If management can further drill this target to further de-risk their asset, we could see this pit add significant value and resources to Timmins’ already expanding production operation.

It possesses similar geology and mineralization as San Francisco, but mineralization primarily exists within the veins and veinlets of an intensively fractured and oxidized gabbro.

In short, the oxidation of this gabbro allows for better recovery rates than at San Francisco and is expected to be in the 80% range.

Timmins initiated drilling at the La Chicharra deposit last year, and this year is undertaking infill drilling to explore the potential to develop it as one large deposit and to test the extension of the mineralization.

The objective with the current drill program is to continue drilling at La Chicharra and the southern part of the San Francisco pit at a rate of 10,000 meters per month for a total of 100,000 metres.

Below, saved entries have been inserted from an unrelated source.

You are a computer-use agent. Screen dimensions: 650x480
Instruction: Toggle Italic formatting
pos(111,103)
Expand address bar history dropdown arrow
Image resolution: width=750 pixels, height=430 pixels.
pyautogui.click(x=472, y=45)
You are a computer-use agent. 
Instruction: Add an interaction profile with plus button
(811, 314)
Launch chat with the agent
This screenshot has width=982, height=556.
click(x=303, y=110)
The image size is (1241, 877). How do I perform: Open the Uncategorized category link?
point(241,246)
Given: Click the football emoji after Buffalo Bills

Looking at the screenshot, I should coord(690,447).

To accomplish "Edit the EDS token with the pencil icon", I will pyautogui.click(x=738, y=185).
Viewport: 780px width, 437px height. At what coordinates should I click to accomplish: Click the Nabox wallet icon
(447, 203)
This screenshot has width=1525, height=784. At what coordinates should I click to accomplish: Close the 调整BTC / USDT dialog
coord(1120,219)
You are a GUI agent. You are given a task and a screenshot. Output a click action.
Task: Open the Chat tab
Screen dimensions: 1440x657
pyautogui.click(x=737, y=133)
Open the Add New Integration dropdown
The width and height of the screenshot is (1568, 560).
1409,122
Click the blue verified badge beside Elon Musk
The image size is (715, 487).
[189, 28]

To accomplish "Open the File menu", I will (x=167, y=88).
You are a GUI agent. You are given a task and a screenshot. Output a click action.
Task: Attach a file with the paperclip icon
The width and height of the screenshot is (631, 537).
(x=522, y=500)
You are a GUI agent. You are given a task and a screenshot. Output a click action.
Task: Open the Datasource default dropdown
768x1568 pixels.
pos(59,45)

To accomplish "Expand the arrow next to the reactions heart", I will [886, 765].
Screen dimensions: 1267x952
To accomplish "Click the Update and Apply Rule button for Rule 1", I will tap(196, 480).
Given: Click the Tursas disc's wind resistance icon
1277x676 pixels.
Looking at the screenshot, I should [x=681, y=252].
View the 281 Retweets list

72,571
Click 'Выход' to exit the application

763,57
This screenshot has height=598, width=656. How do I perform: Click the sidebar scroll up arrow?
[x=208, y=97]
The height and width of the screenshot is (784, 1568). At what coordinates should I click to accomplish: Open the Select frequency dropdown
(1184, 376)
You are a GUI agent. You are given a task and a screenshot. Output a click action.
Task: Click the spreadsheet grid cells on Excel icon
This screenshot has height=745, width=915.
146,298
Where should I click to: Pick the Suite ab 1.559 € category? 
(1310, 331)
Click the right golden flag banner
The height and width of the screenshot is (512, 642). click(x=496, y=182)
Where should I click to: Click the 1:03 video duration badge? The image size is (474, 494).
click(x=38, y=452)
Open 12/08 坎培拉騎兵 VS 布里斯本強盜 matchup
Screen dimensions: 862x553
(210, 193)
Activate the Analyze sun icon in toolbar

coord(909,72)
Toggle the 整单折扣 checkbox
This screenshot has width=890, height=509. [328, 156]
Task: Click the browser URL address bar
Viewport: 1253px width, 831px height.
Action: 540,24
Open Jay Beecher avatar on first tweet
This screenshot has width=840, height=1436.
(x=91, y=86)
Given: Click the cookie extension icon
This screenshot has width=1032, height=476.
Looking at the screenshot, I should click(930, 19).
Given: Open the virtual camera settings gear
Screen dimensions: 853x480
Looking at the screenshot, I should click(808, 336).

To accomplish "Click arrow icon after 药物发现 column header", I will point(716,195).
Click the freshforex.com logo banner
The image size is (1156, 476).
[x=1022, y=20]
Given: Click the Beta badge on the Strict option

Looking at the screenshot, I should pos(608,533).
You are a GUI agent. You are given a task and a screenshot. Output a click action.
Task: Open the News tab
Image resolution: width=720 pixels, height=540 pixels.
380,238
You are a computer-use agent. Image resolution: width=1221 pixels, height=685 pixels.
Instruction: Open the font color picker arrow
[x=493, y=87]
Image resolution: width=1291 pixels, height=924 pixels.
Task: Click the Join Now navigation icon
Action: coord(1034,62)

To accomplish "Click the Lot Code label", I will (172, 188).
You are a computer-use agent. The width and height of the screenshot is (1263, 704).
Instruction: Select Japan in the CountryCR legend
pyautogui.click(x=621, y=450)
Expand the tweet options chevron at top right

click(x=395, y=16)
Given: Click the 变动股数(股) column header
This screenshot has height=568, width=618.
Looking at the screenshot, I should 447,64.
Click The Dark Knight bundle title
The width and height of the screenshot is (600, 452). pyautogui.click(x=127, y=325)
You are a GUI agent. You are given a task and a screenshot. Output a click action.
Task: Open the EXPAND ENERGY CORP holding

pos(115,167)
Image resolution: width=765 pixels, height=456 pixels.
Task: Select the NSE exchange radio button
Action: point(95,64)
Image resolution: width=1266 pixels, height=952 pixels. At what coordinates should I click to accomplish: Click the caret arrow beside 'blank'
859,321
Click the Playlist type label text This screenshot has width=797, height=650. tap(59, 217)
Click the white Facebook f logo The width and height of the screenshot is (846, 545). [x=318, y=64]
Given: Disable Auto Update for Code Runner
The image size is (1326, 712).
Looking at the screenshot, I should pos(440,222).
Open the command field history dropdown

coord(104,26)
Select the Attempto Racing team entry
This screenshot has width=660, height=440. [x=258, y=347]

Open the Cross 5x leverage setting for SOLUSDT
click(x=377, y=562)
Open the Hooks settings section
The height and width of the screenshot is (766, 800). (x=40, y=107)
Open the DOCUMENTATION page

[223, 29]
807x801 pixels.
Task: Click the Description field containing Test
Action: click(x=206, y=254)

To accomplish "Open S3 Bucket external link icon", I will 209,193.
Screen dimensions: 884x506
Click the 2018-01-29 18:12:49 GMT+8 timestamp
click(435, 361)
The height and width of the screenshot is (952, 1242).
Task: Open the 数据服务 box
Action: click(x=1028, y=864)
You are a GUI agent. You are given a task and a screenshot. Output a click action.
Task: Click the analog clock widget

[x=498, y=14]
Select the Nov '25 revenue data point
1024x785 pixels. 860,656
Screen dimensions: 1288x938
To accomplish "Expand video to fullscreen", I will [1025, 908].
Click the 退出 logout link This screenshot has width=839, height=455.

The aim is to increase the size of the La Chicharra pit and to define a new ore body at the southern part of San Francisco.

Pre-stripping could begin in November with ore processing at a rate of 8,000 tpd anticipated by March, 2013. A mine plan should be released shortly.

Other Property Assets

The focus for Timmins has thus far been the development and expansion of the San Francisco mine. As a result, it has been easy for investors and analysts to forget the Company’s other projects in Mexico.

(The majority of analysts covering Timmins have given zero value to any of their other properties. Should Timmins drill these targets and return positive results, I am sure a re-rating and higher price targets would ensue.)

In fact, the Company actually has eight other exploration projects in Mexico spread over Sonora, Zacatecas, and Nayarit, which in aggregate represents over 140,000 hectares of land, in addition to the 200,000 hectares already at San Francisco.

Several of these land titles are near the San Francisco mine while others are spread throughout Mexico.

One of the standout land claims is a 50,000 hectare package contiguous to Goldcorp’s Peñasquito gold mine and the Camino Rojo deposit. Within this claim is the San Onesimo, a 5,603 hectare land package in Zacatecas

San Onesimo is situated 16 km to the northeast of the Camino Rojo gold deposit (a 3.2 million ounces of gold deposit with 58.5 million ounces of silver) and 45 km southeast of the Peñasquito mine, which produces 500,000 ounces of gold, 28 million ounces of silver, 450 million pounds of zinc, and 200 million pounds of lead per year and has a 22-year mine life.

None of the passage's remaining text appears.